Well, sending money to Convoy of Hope this month felt amazing and scary at the same time. Amazing because I thought, how awesome that I am helping people get food and medical services? Scary because that’s money we no longer have for this thing I like to call DC survival.

So with an empty tank of gas and $12 in our respective pockets, Lance and I headed off for dinner with family. We had agreed to eat at a cheapish fav place called Cosi, and as we were jogging to catch the bus to Ballston (empty tank, remember?) we were discussing what meal we could share when we got there. Then, as if it was actually made of gold that was glinting in the sunlight instead of green paper, we both saw the most beautiful 5 dollar bill on the sidewalk that I have ever seen in my life. In a moment of frozen time we both stared down at it, slowly letting the amazing love and provision of our God sink in.

The story should have stopped there. I seriously felt so happy at suddenly having enough for TWO dinners at Cosi that I felt like skipping. In fact, I did a little. But after we got to the restaurant and hugged the fam and ate dinner and chatted and chased screaming kids and ate some more, Shannon and Dan ended up paying for the whole thing anyway.

Which leads me to believe that God only wanted me to THINK that randomly giving us an extra Lincoln was the best He could do for us, so that when we actually got the whole dinner for free, my socks were officially blown off. I think the real miracle was how loved and taken care of I felt in those two moments last night, and of course I realized how silly it was to be nervous about giving money to people who really need it, when I honestly believe God loves me enough to provide for me. Cause when I think about it… I’ve never gone hungry. Why would I ever worry about money?

So the moral of the story is…”then I found 5 dollars! No seriously, I found 5 dollars!”

I’ve heard that one of the most painful things known to human-kind is childbirth. While I have never personally experienced it, I have watched enough movies to know that those women are not kidding around. Ask a woman whose baby is crowning if this pain is worth it, and I bet my $20 weekly cash limit that she would scream an embittered “NO!” while slapping her husband in the face and telling him he’ll never be inside her again.

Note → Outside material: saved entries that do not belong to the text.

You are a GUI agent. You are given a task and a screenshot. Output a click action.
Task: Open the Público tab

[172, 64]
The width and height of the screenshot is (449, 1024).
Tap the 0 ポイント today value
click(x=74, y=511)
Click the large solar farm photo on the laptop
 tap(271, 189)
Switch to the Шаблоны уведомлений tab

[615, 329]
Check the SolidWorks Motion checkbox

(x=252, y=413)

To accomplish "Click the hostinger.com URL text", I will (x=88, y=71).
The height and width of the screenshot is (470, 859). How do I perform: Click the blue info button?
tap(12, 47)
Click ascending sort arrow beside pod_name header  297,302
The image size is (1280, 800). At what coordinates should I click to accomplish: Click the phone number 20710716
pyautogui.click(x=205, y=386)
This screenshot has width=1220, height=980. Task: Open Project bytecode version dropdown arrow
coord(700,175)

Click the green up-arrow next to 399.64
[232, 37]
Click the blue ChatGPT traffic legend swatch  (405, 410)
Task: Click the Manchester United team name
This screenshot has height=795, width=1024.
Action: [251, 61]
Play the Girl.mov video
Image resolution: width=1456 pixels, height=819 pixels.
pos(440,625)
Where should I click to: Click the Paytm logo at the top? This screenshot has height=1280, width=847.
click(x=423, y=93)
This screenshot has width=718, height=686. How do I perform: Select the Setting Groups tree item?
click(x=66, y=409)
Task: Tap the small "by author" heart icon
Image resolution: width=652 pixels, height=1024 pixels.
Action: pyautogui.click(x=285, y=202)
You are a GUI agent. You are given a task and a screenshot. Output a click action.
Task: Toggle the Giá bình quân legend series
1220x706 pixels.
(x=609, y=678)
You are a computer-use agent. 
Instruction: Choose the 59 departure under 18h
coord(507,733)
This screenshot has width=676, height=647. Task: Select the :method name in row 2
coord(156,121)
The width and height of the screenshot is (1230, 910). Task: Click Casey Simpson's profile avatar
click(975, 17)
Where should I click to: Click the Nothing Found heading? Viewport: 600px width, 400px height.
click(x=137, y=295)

But ask her if the pain was worth it when she’s cradling her freshly washed, tightly swaddled newborn and I’m 99% sure the answer would be different. My mother used to tell me natural childbirth was the most painful thing she had ever experienced, but that she honestly could not remember what it felt like. Which I guess explains why so many women decide to have another child, and sometimes multiple children, after the first. Once a woman lays eyes on her tiny daughter or tiny son, the torture she was in five minutes ago fades completely from her mind. Yes, of course this baby, this new creature, is worth hours of labor pains.

I think maybe it’s the same with emotional pain. If I prayed not to experience any pain, and God let that happen, would I know the joy of making it to the other side of that pain? Maybe the reason a waterfall on top of a mountain is so breathtaking is because you spend all day climbing to the top, getting tired, hot, and thirsty, and fantasizing about just sliding back down the side on an imaginary garbage tin lid, and wondering if this is really going to be worth the effort. Maybe something amazing is right on the other side of the loneliness I feel today. Maybe God is letting me struggle like a moth struggles to escape his cocoon. If someone comes along and opens the moth’s cocoon for him, he will be free much sooner. But he will not survive, because struggling against the confines of his cocoon is what strengthens his wings. So maybe the childbirth or the cocoon struggles don’t seem worth it at first, but God loves me enough to let me go through it, and the waterfall on the other side of this mountain will be the most beautifully satisfying thing I’ve ever seen.